In der Bundestagsdebatte vom Mittwoch zeigte sich Merz selbst für seine Verhältnisse besonders kritikunfähig. Er behauptete, die SPD und die Grünen seien schuld, wenn die AfD zur Beschaffung einer Mehrheit notwendig sei. Sie würden mit ihrem Beharren auf ihre Minderheitsmeinung die Mehrheit in Geiselhaft nehmen. Merz kündigte mit stolz geschwollener Brust an, er werde sich in Zukunft von der Kritik an seinen Vorschlägen und den ausdrücklichen Warnungen vor einer Zusammenarbeit mit der AfD “nicht länger beirren lassen“. Anders ausgedrückt: “Wenn ihr mir nicht zustimmt, dann seid ihr schuld, wenn ich mit Rechtsextremen zusammenarbeite.” Es ist ein undemokratisches Ultimatum. “Macht, was ich sage oder ich paktiere mit Rechtsaußen.” Das Motto lautet: Friss oder stirb!

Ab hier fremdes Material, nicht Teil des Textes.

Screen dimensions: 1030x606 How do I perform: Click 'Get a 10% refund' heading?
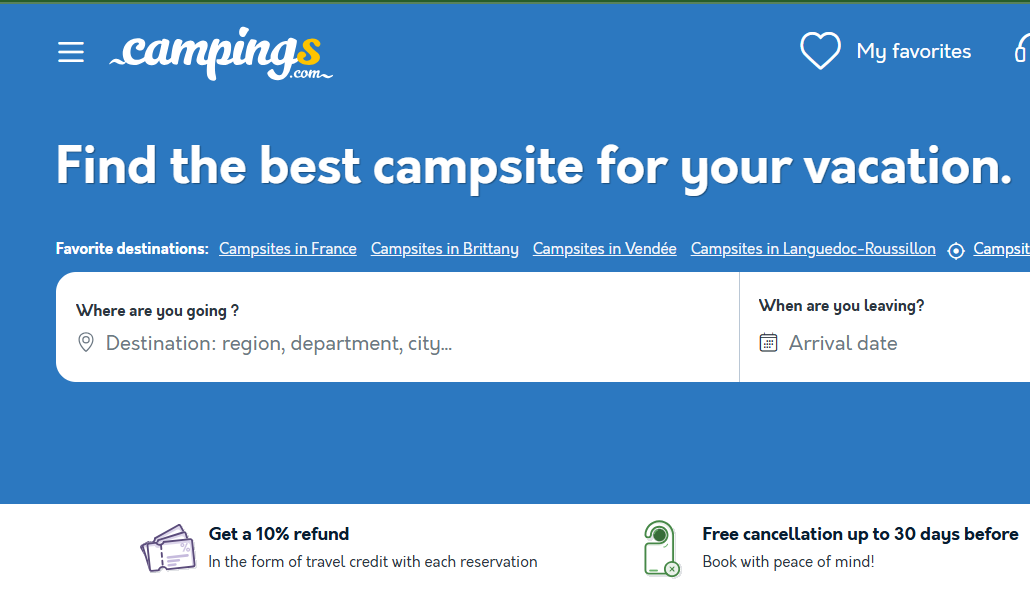pos(279,534)
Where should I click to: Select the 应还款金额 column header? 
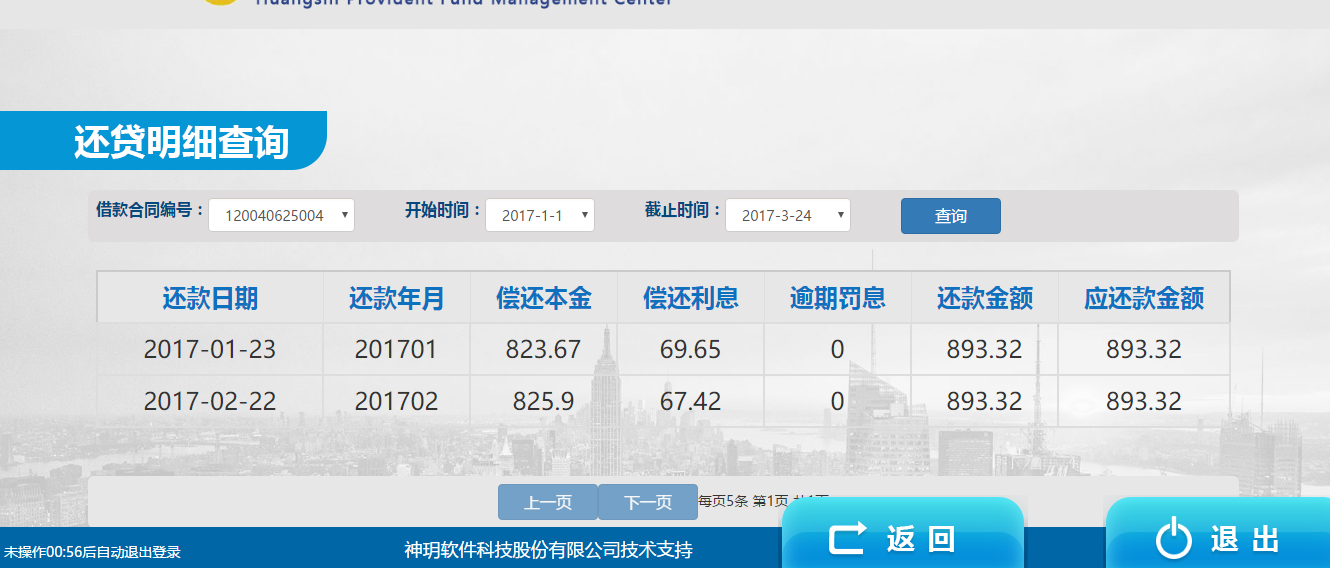tap(1143, 298)
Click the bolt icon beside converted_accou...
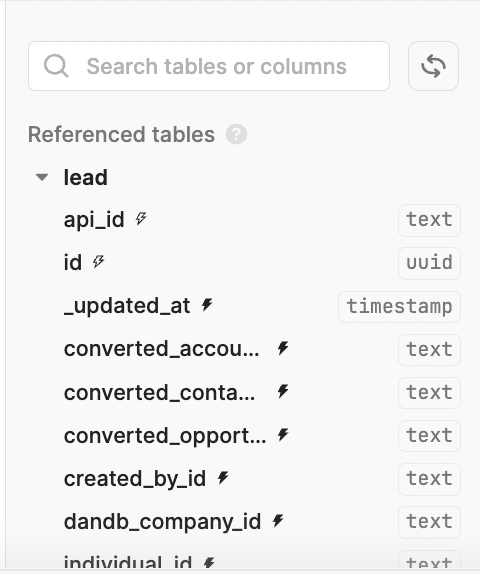Image resolution: width=480 pixels, height=574 pixels. 283,348
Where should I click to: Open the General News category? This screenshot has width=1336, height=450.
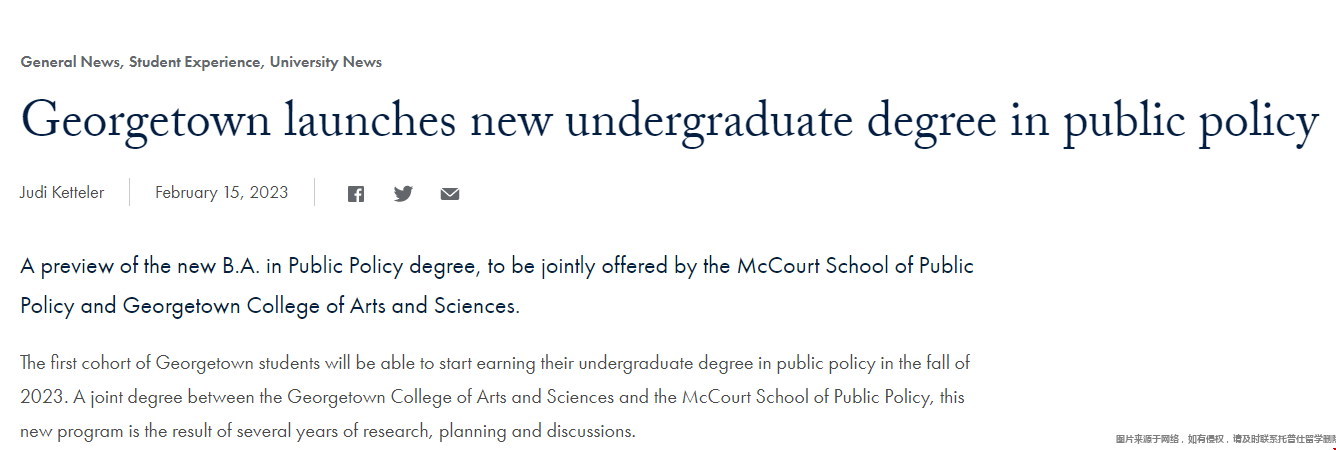click(x=69, y=62)
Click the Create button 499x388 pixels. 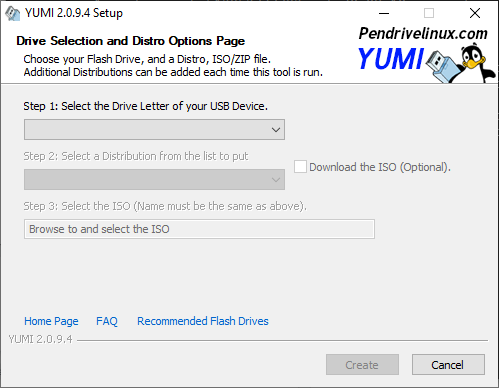click(362, 365)
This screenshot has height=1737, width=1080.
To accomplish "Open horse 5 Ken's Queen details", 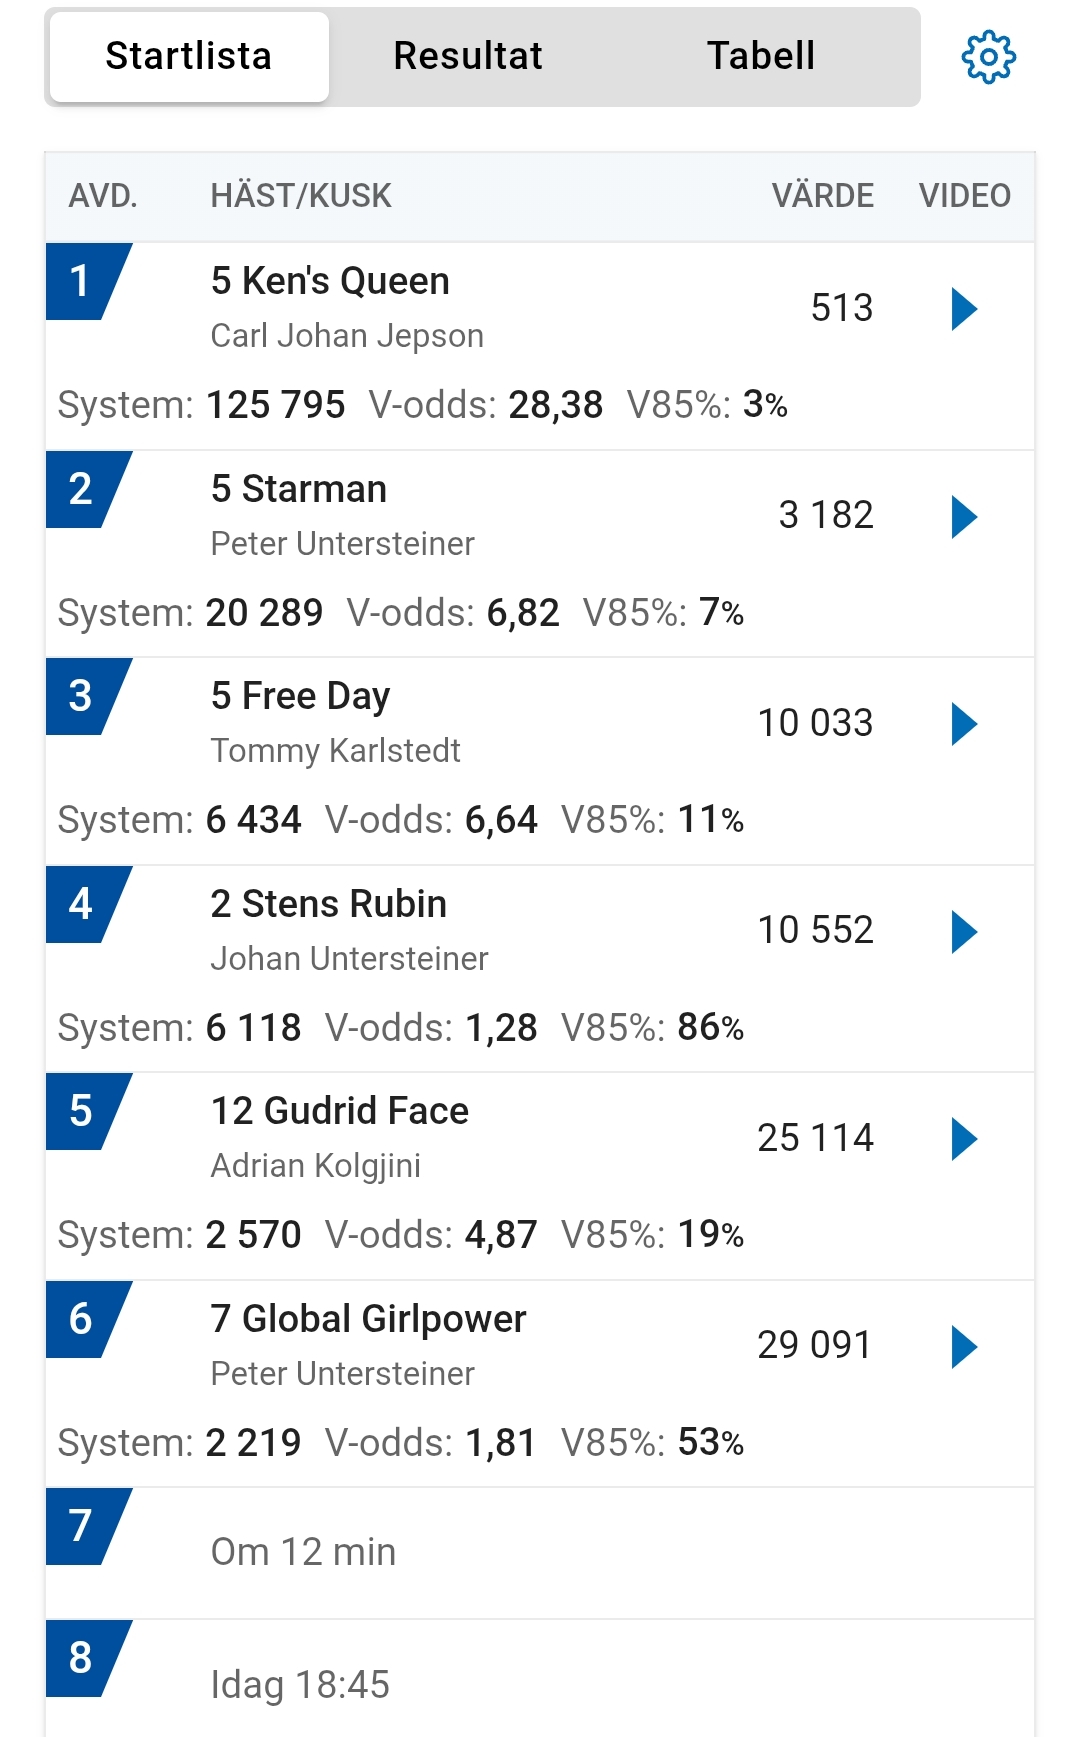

Er wird sich den Vorwurf gefallen lassen müssen, dass er im November noch ganz andere Töne angeschlagen hat und jetzt eine 180-Grad-Wende macht. Damals schloss er jegliche Zusammenarbeit mit der AfD kategorisch aus. Er knüpfte außerdem sein Amt als Parteivorsitzender der Union an den Ausschluss jeglicher Zusammenarbeit mit der AfD. Nun müsste er eigentlich zurücktreten, wenn er sein Wort halten will, denn ohne die AfD wäre der Entschließungsantrag am Mittwoch nicht beschlossen worden. Ohne die AfD hätte es keine Mehrheit gegeben.
Was auf dem Spiel steht
Am Mittwoch ging es nur um einen Entschließungsantrag, der keine Konsequenzen hat. Freitag sieht die Sache aber ganz anders aus. Da soll der tatsächliche Gesetzentwurf von September zur Abstimmung gebracht werden. Sollte die Union hier mit FDP und AfD eine Mehrheit für dieses Gesetz erhalten, hätte die Union mit Hilfe der AfD erstmals ein Bundesgesetz verabschiedet, das tatsächlich rechtlich bindend wäre. Dann müsste es nur noch durch den Bundesrat.
Letzten Endes bleibt Merz‘ Vorschlag aller Wahrscheinlichkeit nach ein Bluff, den er nicht umsetzen können wird. Neben der nahezu sicher bevorstehenden Klage vor dem Bundesverfassungsgericht oder dem Europäischen Gerichtshof, lässt Merz im Unklaren, wie er die nötigen Mehrheiten zusammentrommeln will und wie man mit konkreten Detailfragen umgehen will. Außerdem hat der CDU-Ministerpräsident, Daniel Günther, bereits angekündigt, dem Gesetz im Bundesrat nicht zuzustimmen. Ob eine Mehrheit im Bundesrat zustande käme, ist damit unsicher.
Was bleibt? Merz setzt auf eine nicht durchdachte Verschärfung im Ton, die jedoch bereits jetzt weitreichende Konsequenzen hat. Es bleibt abzuwarten, ob Merz am Freitag der AfD das Tor zur Macht öffnen wird.